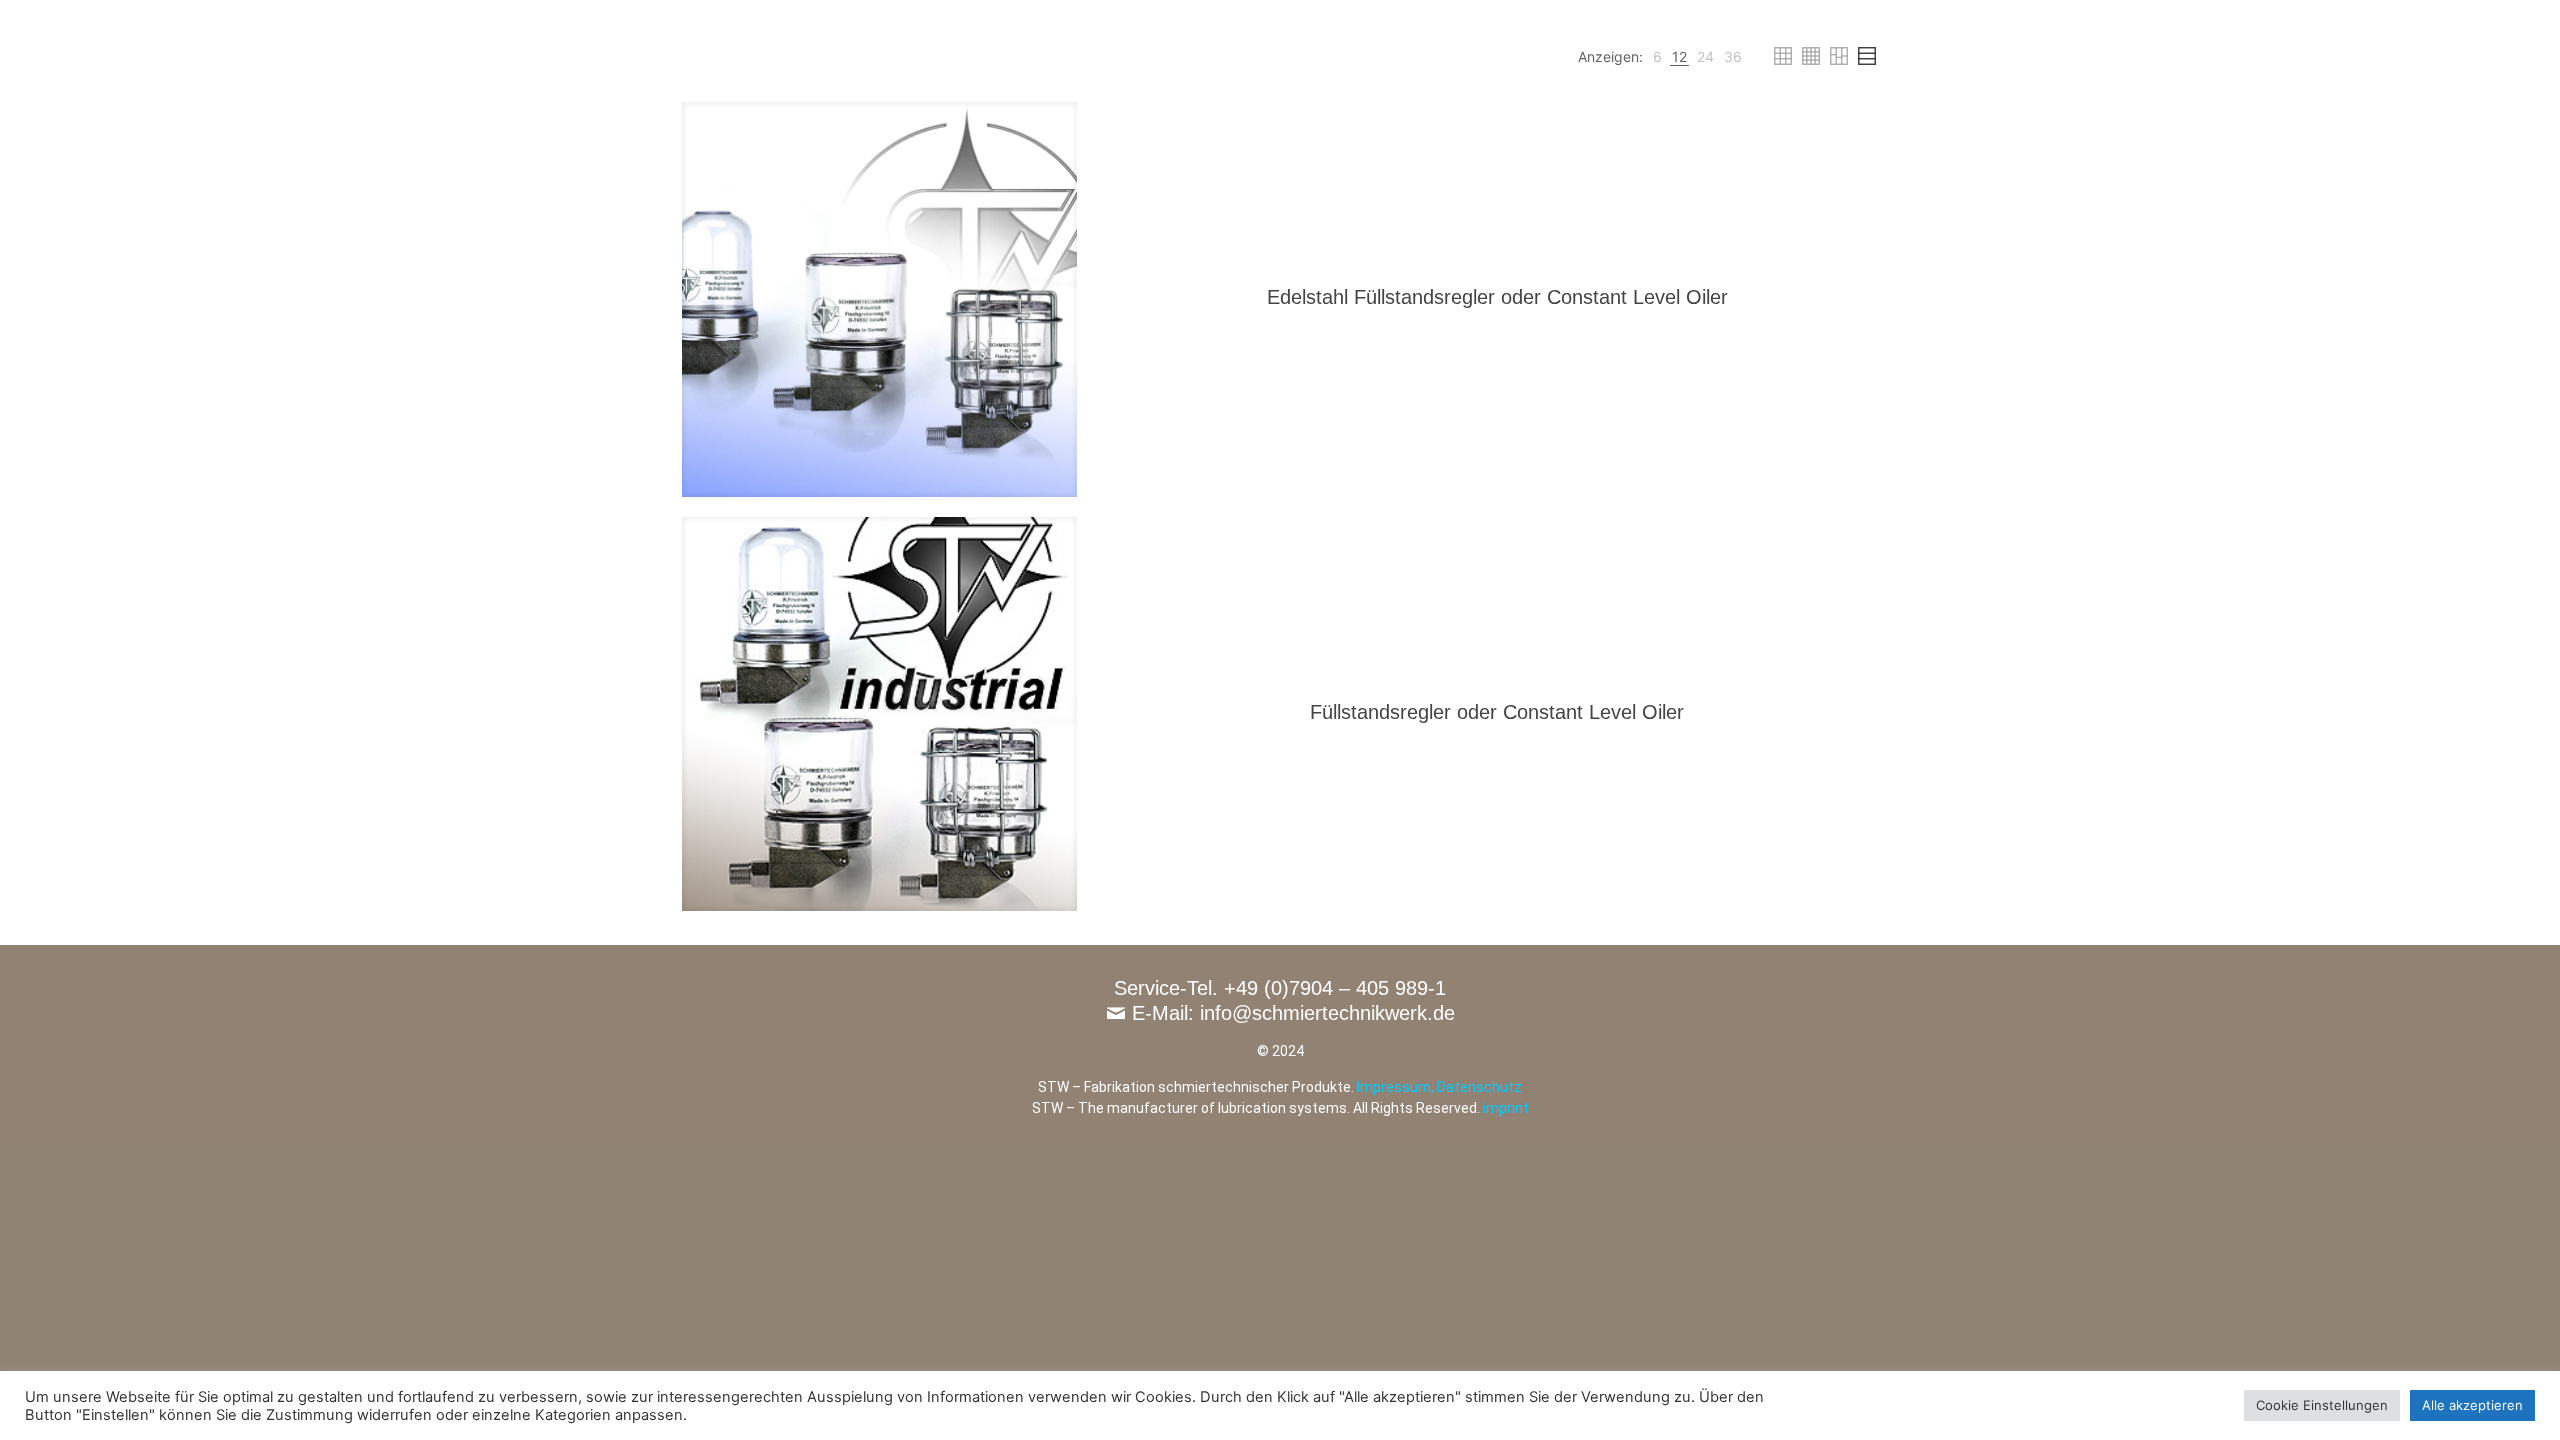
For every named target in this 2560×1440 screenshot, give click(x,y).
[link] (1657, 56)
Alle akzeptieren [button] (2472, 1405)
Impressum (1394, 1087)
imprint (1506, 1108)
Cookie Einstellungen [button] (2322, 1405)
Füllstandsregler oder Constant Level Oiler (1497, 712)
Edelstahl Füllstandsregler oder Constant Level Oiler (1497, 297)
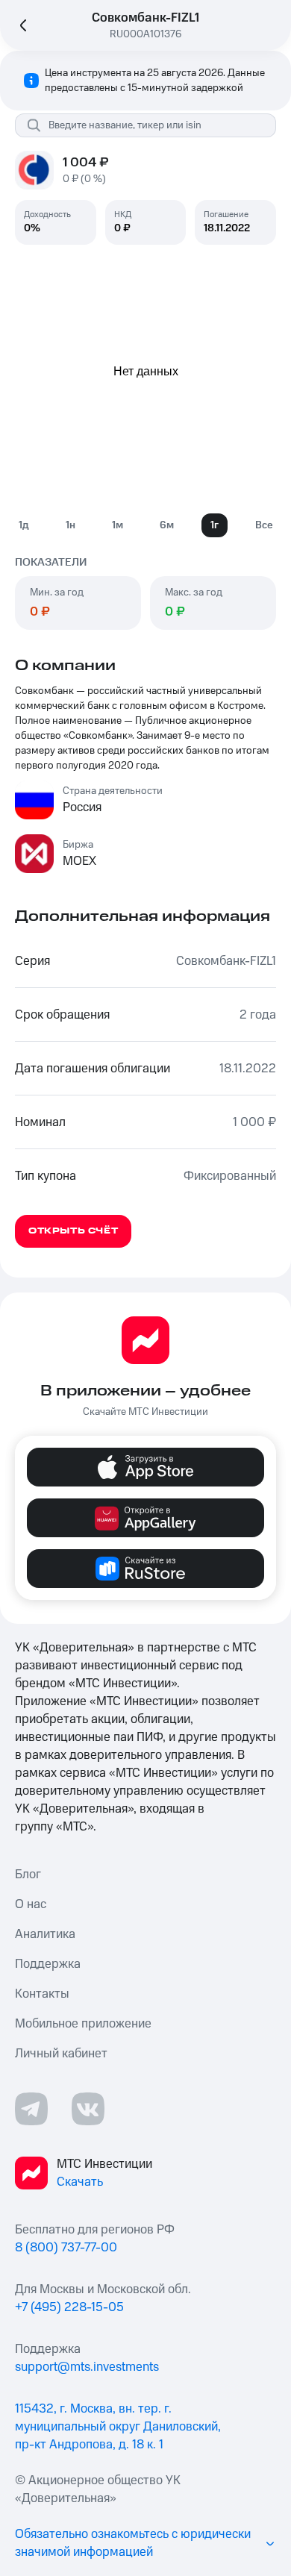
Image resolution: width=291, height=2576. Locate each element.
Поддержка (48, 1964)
○ ○ ○
EXERCISE AIM |
Everything in the listing above, apart from its pictures, must be repeated exactly.

EXPECTED ANSWER |
For every named target in this 2560×1440 screenshot, give click(x,y).
[link] (1657, 56)
Alle akzeptieren [button] (2472, 1405)
Impressum (1394, 1087)
imprint (1506, 1108)
Cookie Einstellungen [button] (2322, 1405)
Füllstandsregler oder Constant Level Oiler (1497, 712)
Edelstahl Füllstandsregler oder Constant Level Oiler (1497, 297)
Image resolution: width=291, height=2576. Locate each element.
Поддержка (48, 1964)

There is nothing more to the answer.